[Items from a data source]
== == ==
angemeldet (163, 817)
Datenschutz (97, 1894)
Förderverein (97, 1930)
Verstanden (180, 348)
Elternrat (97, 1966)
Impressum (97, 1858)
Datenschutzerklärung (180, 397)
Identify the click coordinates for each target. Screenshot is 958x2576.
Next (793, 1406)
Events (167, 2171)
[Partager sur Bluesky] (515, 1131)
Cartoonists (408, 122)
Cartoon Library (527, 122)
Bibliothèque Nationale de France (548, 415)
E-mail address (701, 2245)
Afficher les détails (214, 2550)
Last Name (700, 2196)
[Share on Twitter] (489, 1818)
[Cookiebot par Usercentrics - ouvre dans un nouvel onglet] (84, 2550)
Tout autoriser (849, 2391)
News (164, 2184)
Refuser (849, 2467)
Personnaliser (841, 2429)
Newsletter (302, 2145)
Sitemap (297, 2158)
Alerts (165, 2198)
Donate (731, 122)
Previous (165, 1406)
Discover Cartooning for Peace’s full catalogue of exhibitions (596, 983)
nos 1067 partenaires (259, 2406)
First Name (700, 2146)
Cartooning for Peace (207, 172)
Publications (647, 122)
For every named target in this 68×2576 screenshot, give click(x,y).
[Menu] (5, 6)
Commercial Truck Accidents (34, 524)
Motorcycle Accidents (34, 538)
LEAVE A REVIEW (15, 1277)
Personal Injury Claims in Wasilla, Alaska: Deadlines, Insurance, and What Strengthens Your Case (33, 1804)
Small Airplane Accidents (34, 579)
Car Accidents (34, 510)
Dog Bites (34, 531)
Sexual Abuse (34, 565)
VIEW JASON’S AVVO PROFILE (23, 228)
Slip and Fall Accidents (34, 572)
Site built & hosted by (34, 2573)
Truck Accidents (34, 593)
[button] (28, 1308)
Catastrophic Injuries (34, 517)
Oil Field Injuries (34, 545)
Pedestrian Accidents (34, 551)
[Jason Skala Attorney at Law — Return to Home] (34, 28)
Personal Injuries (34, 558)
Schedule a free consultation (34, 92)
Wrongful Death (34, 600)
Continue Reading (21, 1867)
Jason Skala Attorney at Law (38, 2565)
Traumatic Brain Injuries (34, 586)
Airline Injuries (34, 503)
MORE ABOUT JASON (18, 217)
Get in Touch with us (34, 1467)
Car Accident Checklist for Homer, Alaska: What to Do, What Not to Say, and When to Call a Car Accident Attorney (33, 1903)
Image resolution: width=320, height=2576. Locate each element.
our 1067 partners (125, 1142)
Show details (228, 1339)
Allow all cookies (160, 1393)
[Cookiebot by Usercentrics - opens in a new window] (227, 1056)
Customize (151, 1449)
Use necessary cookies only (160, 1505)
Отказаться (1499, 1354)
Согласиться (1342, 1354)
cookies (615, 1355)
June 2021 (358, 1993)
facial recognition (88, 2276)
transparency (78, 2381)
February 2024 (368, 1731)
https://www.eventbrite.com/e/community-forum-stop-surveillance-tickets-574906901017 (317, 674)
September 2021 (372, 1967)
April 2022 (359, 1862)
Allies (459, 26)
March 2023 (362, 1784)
== == ==
Lines that contain "each" should be pulled from the entries above and reported.

Task solution:
Identify the click coordinates for each target. Screenshot is 958x2576.
Image resolution: width=320, height=2576. Locate each element.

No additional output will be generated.